Backed by the Qatar Investment Authority, the Parisian club entered the transfer market through the front door last season, splashing a French record £84.7 million, making them the biggest spenders in the world for the 2011-2012 season.
Despite the acquisitions of Javier Pastore, Jeremy Menez and, in the January transfer window, of Thiago Motta, former Chelsea man Alex and Brazilian full-back Maxwell, PSG were pipped to the Ligue 1 by newly promoted Montepellier – a bit like spending a fortune to buy the Eiffel Tower and finding yourself owning the Blackpool Tower.

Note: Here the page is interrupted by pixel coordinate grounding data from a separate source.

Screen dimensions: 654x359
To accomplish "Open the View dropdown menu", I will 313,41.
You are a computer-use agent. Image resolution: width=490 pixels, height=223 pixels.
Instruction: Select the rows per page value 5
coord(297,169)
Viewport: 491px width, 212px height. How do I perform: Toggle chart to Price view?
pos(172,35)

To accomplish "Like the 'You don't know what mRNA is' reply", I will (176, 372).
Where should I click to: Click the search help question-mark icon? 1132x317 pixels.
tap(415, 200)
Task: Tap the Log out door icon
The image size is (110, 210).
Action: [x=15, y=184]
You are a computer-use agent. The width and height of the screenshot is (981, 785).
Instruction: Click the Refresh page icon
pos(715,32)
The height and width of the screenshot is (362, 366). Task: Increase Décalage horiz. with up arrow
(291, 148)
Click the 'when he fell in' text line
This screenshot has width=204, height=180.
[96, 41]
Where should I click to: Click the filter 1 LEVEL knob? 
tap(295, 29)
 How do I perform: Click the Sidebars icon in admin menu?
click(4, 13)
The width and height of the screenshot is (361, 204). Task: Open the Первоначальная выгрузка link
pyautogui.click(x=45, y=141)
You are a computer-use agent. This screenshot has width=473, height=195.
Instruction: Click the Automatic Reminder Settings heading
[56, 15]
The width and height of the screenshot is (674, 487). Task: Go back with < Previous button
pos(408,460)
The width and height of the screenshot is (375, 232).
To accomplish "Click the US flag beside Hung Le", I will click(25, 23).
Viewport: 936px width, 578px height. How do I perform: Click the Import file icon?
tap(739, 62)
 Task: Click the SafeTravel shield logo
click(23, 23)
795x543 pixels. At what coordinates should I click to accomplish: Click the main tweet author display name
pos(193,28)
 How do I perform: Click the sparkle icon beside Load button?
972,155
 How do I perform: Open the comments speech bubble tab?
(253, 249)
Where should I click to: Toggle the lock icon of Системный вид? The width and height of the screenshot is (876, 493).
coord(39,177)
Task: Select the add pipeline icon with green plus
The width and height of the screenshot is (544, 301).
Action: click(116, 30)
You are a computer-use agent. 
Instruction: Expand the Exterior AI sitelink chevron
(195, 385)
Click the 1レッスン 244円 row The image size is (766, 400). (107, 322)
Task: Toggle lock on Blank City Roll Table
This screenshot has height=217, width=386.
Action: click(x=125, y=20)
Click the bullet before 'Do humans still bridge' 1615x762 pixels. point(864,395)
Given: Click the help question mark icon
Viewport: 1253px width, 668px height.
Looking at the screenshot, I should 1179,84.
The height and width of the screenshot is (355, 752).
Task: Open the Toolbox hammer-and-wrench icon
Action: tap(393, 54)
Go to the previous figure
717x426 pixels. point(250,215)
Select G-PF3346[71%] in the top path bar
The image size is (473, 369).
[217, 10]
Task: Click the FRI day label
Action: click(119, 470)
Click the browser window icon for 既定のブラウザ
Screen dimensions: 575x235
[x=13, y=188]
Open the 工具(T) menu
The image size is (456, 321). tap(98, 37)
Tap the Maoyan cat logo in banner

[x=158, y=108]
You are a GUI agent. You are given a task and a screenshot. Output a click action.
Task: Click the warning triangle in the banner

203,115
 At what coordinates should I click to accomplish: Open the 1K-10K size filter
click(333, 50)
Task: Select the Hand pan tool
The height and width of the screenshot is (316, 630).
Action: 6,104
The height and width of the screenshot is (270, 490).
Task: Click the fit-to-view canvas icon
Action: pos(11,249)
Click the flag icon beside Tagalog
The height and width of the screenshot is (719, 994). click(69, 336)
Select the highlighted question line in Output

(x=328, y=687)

So far this summer it hasn’t been so much a case of entering through the front door as of ripping the door off its hinges, with a display of financial firepower that would have had Arab heads nodding in approval in Manchester (the blue half, that is) as PSG secured the signings of Ezequiel Lavezzi from Napoli, Italian wonderkid Tommaso Verratti from newly-promoted Pescara, Thiago Silva from AC Milan for £33 million and are about to complete their window shopping in Serie A by poaching Zlatan Ibrahimovic from AC Milan with a deal worth an astonishing £11.4 million a year as the PSG’s owners have flexed their financial muscles yet again, making it not only impossible, but unthinkable for other French clubs to compete with them in the transfer market.
Clearly the fortune that Leonardo has spent on players has raised the expectations to a level where PSG are not only favourites to win the Ligue 1 title for the first time in years, they’re expected to run away with it and if they can produce a run in Europe long enough to have glamorous opponents at Parc des Princes until March/April, then tres bien.
But they could face a formidable opponent, not on the pitch or in the transfer market, but in the form of French president Francois Hollande who is determined to adopt austerity measures by digging deep into some of the richest pockets in the country.
The man that succeeded Nicolas Sarkozy delivered a statement that left little or no room to imagination: “We won’t put our hands in the pockets of the middle and working class men,” as his government is ready to table a proposal that, if approved, would see a 75% tax on salaries exceeding €1 million (£785,000).
With Ibrahimovic set to pocket €14.5m a year (£11.4m) making him the third-highest paid player in the word behind Samuel Eto’o (£15.7m) and Didier Drogba (£11.8m) it’s easy to imagine which club would be the worst hit, should the measures be approved.
It’s not only Ibrahimovic, though, who could see a large amount of salary poured into the French government’s coffins for the other PSG players, while not reaching the absurdly inflated paycheck of the Swedish international, are hardly pariahs – Thiago Silva’s deal is worth €9m (£7m) a year, Pastore’s €4.2m (£3.30), Thiago Motta’s €4.5m (£3.5m) and Lavezzi’s €4m (£3.2).
With the first part of Financial Fair Play regulations due to make their entry onto the stage next year and the government’s proposed austerity measures, will PSG simply offer bigger wages to contrast the fiscal regime or will the nouveau riche become Les Miserables?